# EXERCISE GOAL
In the dataset items below, rewrite the lines between the one holding "Task: Open the three-dot more options menu" and the one holding "Action: (x=767, y=348)", inclusive, changing "Image resolution" to "Image dimensions" and leaving everything else as it is. Omit the pictures from your answer.

Dataset items:
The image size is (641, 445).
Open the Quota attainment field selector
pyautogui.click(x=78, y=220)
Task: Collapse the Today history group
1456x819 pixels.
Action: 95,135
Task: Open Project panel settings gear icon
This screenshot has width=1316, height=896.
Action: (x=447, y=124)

==

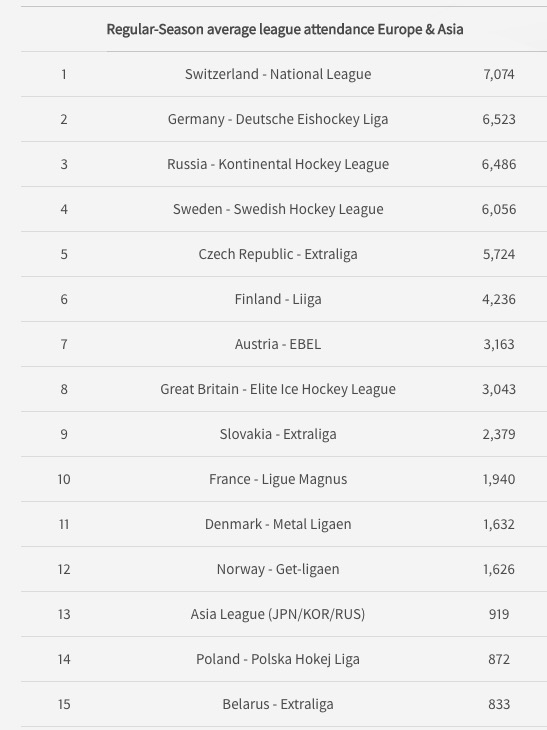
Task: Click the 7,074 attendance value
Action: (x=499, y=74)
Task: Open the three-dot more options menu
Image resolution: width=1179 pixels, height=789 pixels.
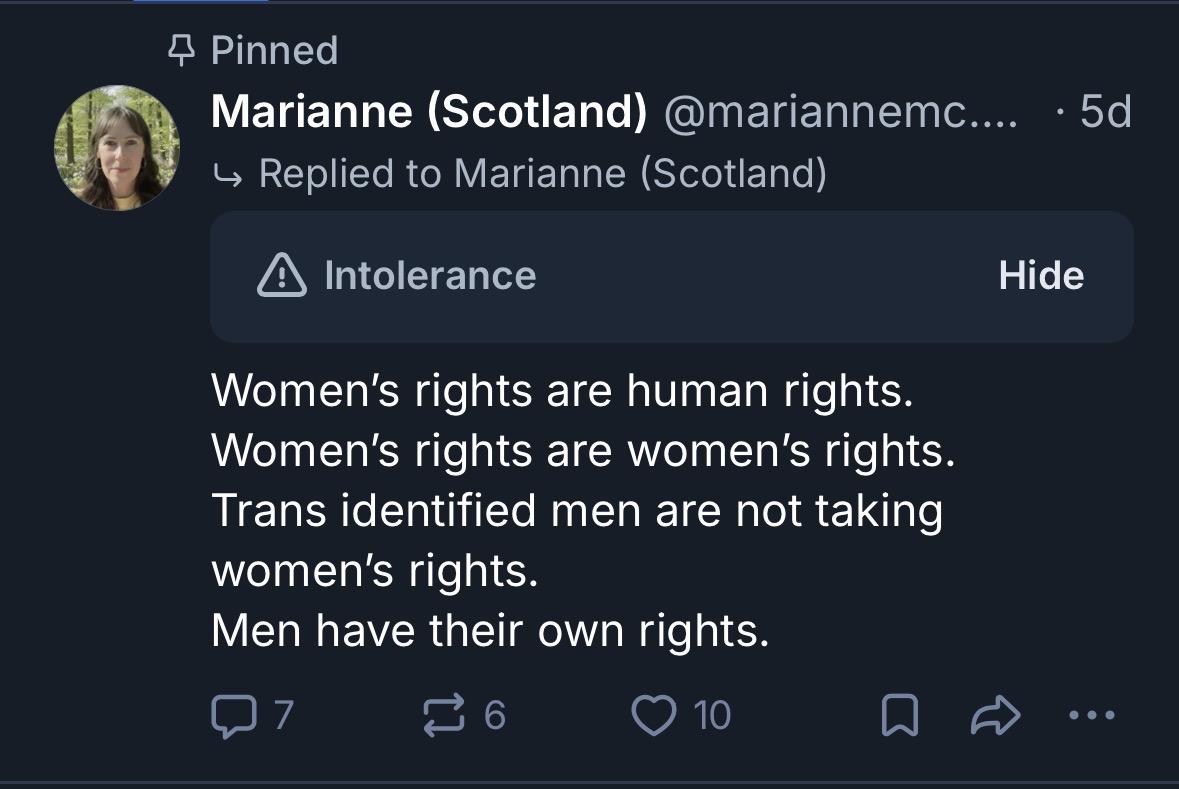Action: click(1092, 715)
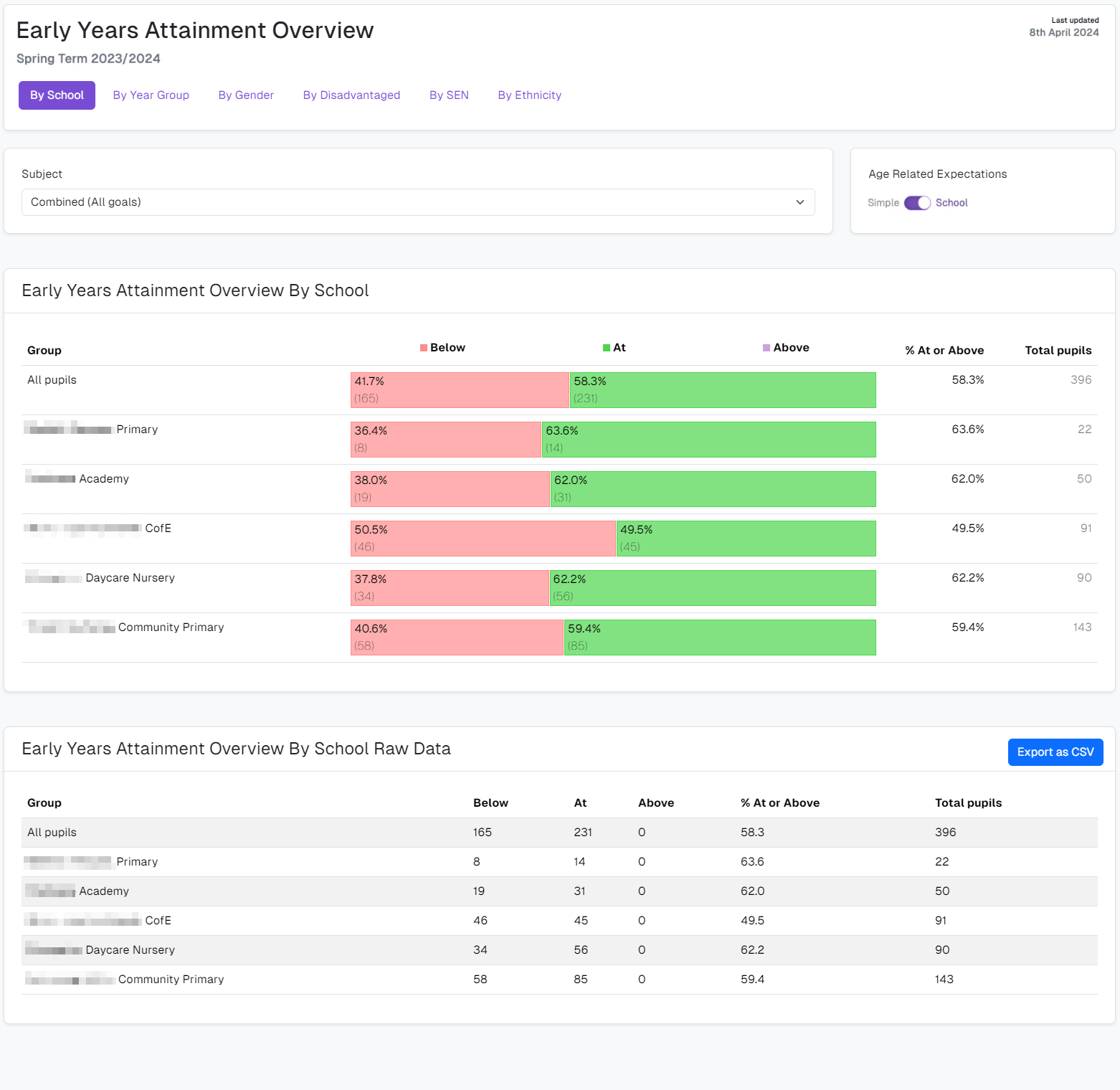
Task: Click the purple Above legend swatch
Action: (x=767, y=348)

# CORRECT OUTPUT
Task: Open the three-dot more options menu
Image dimensions: width=1179 pixels, height=789 pixels.
Action: click(1092, 715)
Task: Click the purple Above legend swatch
Action: (x=767, y=348)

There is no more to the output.